The broadcasters are presenting their best arguments for retransmission consent because the Senate Commerce Committee has scheduled a hearing starting Tuesday to review key cable TV regulations. Sen. Jay Rockefeller of West Virginia, (below left) the committee's chairman, has made it clear that he is particularly concerned that retransmission consent disputes have been resulting in programming blackouts that hurt consumers.
“The current system allows free-market negotiations between broadcasters and other content owners on one side of the table and satellite and cable distributors on the other,” the NBC Television Affiliates Board wrote in a letter Friday to Rockefeller.
"Without fair compensation for the content broadcasters have created or acquired, local television stations will be fundamentally impaired in their efforts to innovate,” the CBS Television Network Affiliates Association, said in a letter to members of the panel.

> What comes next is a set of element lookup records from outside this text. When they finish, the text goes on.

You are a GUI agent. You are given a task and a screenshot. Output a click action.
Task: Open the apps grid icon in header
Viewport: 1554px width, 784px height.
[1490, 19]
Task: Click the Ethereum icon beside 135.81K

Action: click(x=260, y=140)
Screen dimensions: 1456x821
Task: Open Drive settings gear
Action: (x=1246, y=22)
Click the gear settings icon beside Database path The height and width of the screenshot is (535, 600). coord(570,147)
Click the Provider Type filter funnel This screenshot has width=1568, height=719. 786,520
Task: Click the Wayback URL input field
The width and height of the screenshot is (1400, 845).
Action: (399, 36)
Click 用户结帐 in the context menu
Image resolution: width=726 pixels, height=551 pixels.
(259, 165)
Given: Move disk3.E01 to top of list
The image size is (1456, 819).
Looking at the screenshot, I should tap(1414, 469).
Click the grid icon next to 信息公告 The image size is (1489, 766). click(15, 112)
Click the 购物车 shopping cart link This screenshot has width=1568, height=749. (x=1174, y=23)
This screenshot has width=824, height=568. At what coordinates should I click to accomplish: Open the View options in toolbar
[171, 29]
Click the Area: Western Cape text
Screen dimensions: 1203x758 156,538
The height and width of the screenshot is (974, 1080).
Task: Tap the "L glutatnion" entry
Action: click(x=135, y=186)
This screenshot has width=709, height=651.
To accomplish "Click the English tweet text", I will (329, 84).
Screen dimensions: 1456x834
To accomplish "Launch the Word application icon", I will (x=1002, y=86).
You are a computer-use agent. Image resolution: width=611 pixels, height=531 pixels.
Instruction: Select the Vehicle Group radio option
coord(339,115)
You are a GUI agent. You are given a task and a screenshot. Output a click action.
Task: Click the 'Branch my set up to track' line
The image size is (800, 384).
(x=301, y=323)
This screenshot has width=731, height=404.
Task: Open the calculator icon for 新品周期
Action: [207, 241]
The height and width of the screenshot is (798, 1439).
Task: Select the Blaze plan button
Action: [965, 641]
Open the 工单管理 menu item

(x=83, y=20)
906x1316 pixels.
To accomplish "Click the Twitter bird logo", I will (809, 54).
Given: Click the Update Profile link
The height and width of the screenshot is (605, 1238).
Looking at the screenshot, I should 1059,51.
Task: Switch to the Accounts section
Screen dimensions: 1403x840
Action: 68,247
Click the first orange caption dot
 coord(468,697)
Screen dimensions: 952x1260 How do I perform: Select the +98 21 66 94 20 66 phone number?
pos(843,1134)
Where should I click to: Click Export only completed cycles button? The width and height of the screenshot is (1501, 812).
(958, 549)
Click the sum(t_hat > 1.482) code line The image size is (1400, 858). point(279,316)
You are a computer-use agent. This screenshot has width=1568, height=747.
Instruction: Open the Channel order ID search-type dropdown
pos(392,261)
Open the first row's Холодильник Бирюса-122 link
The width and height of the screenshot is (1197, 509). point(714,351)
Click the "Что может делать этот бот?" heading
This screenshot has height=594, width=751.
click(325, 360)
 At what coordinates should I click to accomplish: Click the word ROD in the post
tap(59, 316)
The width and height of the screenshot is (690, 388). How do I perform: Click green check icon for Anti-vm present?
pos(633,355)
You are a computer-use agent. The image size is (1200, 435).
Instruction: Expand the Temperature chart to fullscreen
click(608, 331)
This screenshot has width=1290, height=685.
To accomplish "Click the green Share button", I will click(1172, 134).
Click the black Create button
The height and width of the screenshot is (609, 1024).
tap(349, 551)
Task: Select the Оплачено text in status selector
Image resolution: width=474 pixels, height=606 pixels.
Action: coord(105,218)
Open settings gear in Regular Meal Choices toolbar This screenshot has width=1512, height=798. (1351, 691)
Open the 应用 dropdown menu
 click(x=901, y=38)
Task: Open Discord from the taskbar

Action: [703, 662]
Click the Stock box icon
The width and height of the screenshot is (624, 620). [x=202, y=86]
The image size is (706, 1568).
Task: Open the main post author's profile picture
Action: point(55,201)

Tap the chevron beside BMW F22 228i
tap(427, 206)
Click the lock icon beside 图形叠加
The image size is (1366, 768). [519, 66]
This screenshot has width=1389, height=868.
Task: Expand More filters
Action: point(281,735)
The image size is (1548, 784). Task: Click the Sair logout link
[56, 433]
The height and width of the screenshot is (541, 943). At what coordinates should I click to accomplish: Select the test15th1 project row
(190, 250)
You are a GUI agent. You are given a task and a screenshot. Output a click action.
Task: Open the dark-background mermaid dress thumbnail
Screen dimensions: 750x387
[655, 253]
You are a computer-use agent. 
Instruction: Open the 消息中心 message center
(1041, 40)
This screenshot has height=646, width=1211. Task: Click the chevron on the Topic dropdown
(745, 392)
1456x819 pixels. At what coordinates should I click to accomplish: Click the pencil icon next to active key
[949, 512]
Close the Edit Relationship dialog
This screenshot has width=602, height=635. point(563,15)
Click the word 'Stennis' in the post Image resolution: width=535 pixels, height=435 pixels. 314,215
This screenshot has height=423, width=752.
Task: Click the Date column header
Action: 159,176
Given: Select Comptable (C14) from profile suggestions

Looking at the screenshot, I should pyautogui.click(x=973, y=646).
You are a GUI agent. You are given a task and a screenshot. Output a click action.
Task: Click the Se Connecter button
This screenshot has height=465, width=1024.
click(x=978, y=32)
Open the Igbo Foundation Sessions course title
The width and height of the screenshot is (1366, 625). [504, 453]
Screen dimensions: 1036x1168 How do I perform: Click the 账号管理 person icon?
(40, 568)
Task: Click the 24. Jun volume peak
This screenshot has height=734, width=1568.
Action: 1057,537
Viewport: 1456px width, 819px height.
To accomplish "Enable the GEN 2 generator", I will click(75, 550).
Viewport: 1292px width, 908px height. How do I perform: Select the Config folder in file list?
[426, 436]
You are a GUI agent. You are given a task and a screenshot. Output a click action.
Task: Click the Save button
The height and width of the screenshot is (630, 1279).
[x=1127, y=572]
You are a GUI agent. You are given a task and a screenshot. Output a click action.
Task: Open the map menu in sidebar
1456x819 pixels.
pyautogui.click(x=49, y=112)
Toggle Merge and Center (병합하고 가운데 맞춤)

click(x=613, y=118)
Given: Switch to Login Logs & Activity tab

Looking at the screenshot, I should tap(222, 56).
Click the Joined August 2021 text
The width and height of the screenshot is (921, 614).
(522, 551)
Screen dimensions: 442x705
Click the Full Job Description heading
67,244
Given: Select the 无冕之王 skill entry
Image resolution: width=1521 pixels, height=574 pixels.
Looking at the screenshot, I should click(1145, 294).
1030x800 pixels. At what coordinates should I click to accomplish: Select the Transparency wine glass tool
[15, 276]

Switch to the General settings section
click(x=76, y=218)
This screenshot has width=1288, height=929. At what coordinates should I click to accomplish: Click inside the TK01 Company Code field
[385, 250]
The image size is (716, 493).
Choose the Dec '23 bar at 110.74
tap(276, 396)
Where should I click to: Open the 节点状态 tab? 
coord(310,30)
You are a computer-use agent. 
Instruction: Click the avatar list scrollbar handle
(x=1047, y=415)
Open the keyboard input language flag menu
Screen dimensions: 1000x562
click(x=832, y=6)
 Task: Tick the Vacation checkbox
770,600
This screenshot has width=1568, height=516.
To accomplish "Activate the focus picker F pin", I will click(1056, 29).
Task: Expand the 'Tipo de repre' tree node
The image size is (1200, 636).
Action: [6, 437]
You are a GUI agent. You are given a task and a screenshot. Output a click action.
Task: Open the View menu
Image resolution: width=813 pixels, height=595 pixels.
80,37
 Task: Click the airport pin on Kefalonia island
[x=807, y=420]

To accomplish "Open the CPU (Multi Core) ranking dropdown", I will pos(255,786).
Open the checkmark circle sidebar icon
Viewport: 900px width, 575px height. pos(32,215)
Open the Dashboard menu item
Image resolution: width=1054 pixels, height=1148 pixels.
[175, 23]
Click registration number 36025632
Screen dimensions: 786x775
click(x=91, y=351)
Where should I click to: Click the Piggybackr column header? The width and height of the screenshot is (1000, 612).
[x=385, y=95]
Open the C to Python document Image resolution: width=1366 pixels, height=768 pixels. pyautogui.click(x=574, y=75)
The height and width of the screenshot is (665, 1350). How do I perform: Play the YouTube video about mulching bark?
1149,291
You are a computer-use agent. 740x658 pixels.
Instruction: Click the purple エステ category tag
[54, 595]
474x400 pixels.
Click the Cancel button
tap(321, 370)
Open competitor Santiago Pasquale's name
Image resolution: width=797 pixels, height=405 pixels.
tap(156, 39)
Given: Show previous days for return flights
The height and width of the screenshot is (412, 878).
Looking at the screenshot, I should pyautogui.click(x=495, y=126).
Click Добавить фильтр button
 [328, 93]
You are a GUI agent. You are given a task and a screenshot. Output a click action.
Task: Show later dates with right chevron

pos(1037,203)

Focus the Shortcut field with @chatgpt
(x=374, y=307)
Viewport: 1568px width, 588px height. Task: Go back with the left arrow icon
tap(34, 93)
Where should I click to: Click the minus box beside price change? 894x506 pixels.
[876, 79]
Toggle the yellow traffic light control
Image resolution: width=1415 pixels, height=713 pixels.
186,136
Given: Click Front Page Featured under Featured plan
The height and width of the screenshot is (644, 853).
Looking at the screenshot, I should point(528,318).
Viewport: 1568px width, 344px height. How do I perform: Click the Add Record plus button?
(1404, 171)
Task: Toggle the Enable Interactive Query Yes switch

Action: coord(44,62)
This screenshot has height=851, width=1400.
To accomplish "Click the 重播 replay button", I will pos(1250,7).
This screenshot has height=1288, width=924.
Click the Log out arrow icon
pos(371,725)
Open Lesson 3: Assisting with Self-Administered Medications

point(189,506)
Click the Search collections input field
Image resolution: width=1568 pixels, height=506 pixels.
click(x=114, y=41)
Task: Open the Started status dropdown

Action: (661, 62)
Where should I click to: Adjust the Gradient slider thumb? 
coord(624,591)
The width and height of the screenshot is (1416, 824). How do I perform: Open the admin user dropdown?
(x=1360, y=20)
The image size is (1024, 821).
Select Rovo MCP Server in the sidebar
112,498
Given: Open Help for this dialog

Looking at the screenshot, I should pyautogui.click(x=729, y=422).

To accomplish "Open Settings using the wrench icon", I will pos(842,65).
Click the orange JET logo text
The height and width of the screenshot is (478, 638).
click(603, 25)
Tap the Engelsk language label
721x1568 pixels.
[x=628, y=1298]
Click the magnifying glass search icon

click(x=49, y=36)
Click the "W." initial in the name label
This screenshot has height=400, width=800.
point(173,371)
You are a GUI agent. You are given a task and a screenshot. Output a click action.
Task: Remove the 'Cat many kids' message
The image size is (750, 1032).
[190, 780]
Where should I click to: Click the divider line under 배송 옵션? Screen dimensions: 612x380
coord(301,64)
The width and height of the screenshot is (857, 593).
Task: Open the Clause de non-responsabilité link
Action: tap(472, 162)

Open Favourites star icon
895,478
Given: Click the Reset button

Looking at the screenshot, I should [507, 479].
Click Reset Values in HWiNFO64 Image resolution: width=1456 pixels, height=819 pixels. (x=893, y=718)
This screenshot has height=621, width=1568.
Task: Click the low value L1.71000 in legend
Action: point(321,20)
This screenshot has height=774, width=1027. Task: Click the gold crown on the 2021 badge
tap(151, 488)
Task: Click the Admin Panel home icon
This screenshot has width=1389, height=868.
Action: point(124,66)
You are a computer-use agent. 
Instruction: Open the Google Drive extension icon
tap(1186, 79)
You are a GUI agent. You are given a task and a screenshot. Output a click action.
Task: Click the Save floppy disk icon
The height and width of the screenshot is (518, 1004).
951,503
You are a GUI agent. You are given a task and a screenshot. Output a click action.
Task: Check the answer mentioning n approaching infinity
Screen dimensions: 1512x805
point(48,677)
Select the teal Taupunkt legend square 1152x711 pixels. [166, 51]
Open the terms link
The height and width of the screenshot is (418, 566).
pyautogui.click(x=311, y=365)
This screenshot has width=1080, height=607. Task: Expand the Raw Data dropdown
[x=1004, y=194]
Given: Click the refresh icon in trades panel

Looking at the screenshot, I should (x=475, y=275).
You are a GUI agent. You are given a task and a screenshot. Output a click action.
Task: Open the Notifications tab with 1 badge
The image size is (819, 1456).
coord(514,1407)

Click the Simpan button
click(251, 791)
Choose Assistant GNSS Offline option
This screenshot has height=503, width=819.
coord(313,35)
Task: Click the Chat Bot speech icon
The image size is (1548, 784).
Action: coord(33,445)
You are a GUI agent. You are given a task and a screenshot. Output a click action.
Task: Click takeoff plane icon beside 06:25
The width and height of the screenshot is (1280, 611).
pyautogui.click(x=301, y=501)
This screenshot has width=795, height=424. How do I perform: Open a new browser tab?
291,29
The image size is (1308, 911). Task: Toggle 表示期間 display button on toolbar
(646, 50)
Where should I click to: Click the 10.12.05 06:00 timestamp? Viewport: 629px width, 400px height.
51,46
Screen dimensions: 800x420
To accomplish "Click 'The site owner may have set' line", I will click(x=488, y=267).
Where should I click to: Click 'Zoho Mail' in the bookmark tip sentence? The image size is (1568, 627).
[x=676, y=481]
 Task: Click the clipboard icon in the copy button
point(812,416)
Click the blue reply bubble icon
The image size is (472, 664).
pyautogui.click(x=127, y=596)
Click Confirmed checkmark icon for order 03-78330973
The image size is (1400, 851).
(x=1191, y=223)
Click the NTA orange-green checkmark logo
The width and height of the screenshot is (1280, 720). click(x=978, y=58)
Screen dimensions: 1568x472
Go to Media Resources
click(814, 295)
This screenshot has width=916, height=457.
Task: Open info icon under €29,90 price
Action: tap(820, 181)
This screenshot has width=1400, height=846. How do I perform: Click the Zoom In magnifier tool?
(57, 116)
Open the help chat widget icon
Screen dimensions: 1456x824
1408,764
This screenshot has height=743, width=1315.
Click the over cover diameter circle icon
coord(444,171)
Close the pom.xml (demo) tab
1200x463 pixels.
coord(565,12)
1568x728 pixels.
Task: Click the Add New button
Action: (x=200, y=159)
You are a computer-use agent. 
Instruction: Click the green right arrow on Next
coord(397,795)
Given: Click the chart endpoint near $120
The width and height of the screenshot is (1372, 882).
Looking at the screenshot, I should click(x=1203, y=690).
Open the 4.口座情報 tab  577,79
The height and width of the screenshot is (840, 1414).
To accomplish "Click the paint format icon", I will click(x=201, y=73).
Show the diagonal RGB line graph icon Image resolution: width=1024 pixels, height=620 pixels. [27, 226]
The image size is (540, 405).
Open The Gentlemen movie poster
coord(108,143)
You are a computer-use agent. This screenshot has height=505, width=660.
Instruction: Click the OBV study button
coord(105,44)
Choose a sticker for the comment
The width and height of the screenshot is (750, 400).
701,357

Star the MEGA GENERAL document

In another letter on Friday, the ABC Television Affiliates Association told committee members in a letter that affiliates wouldn’t be able to afford top-notch programming without retransmission consent fees because they now have to compensate their networks for network programming.
“If affiliates are financially unable to pay a competitive market-based rate for those programs, the networks will place them on a local fee-based platform, i.e., cable, satellite, or the Internet,” the ABC affiliates said.
“To compete for the most popular national programming with cable and satellite fee-based and advertiser-based revenue streams, local television stations, of necessity, must now charge fees to their competitors for the retransmission and resale of their signals,” the ABC affiliates said.
Among the key arguments that the affiliates presented in their letters today is that without retransmission consent rules, pay TV distributors would not have to pay broadcasters a fair share of the fees that cable and satellite operators collect from subscribers.
“Retransmission consent fees have increased, but cable systems still pay almost 15 times more in fees for carriage of the Top 4 most expensive cable networks and approximately 10 times more for carriage of the Top 4 most heavily viewed cable networks than they pay in retransmission consent fees for carriage of the Big 4 broadcast network affiliates, despite the far greater ratings obtained by local network affiliates,” the CBS affiliates said in their letter.
The affiliates also said that a key argument of cable and satellite operators for ending retransmission consent is that negotiations over the payments sometimes result in impasses and programming blackouts.
“One cannot help but notice that whenever the pay-TV industry senses the possibility that Congress or the FCC might undercut the retransmission consent principle, the number of bargaining impasses increases,” the NBC affiliates said. “This is because the MVPDs (multichannel video programming distributors) may want to cite service disruptions to bolster their case for government intervention,” the NBC affiliates added.
Two of the more prominent recent programming blackouts—affecting DirecTV and Time Warner Cable viewers—have just been resolved. DirecTV and Viacom announced a deal Friday clearing the way for the satellite operator to resume carriage of Viacom networks, which include Comedy Central, Nickelodeon and MTV. Hearst Television announced Thursday that it had reached a retransmission consent agreement clearing the way for Time Warner Cable to resume carrying Hearst TV affiliates.
The National Cable & Telecommunications Association had no comment on the network affiliate letters, according to a spokesman.